東京都、人権講座において上野教授の講師を拒否

id:seijotcpさんの仰るとおり東京都の姿勢が問われうる問題かと。
(いかに建前であろうとも)行政とは誰がどのような思想信条を持っていても都民である限り平等に行政サービスを提供する機関であり、特定の思想信条を持っているから公共の場から排除する/持つように善導する機関ではない、というのが本義なのではないの?*1
つまり「ジェンダーフリー」の言説が「男らしさや女らしさをすべて否定する意味」かどうかの解釈は都が判断するものではなくて、(講座が実施されていればそれを聞いた)個人がするものなのでは?

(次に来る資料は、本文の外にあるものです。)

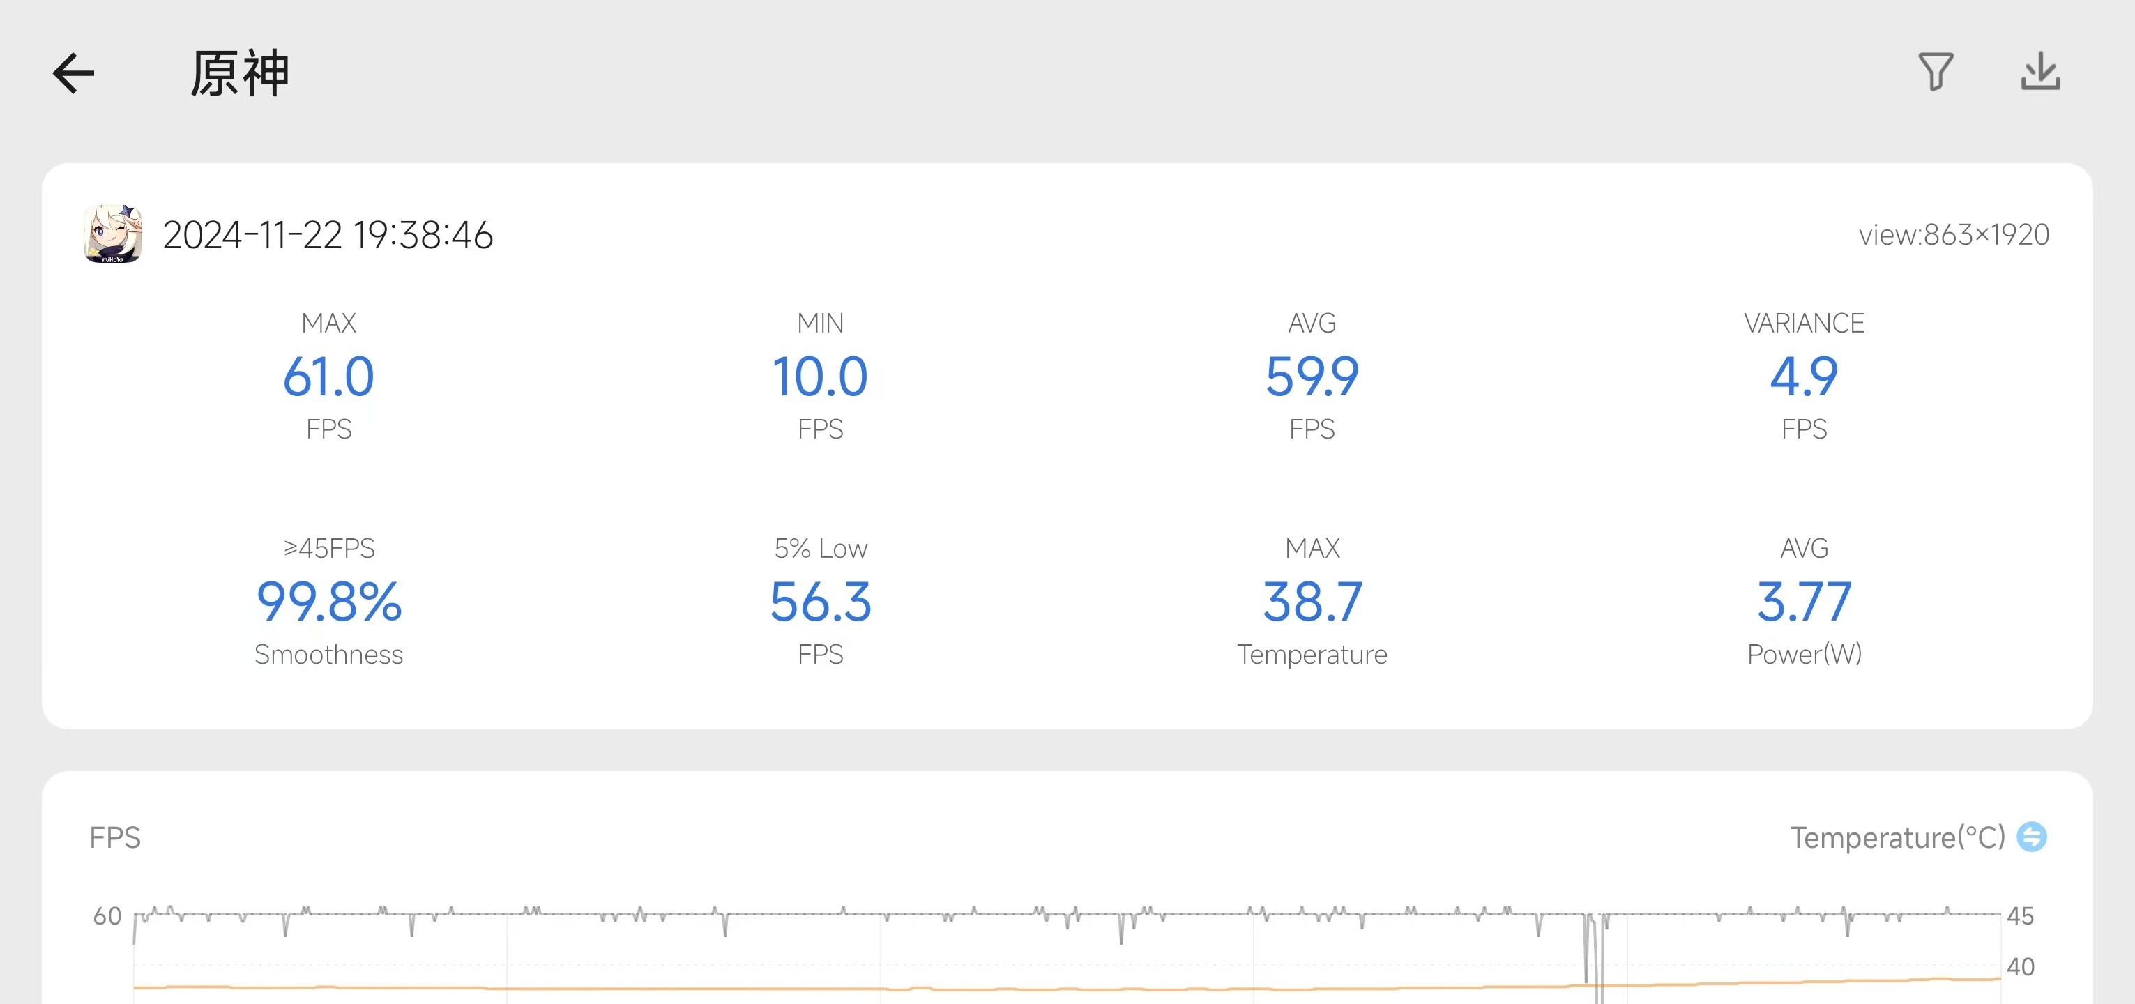Tap the Genshin Impact app thumbnail
This screenshot has height=1004, width=2135.
point(113,235)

 東京都国分寺市が、都の委託で計画していた人権学習の講座で、上野千鶴子・東大大学院教授(社会学)を講師に招こうとしたところ、都教育庁が「ジェンダー・フリーに対する都の見解に合わない」と委託を拒否していたことが分かった。都は一昨年8月、「ジェンダー・フリー」の用語や概念を使わない方針を打ち出したが、上野教授は「私はむしろジェンダー・フリーの用語を使うことは避けている。都の委託拒否は見識不足だ」と批判している。

 都教育庁生涯学習スポーツ部は「上野さんは女性学の権威。講演で『ジェンダー・フリー』の言葉や概念に触れる可能性があり、都の委託事業に認められない」と説明する。また、一昨年8月、都教委は「(ジェンダー・フリーは)男らしさや女らしさをすべて否定する意味で用いられていることがある」として、「男女平等教育を推進する上で使用しないこと」との見解をまとめていた。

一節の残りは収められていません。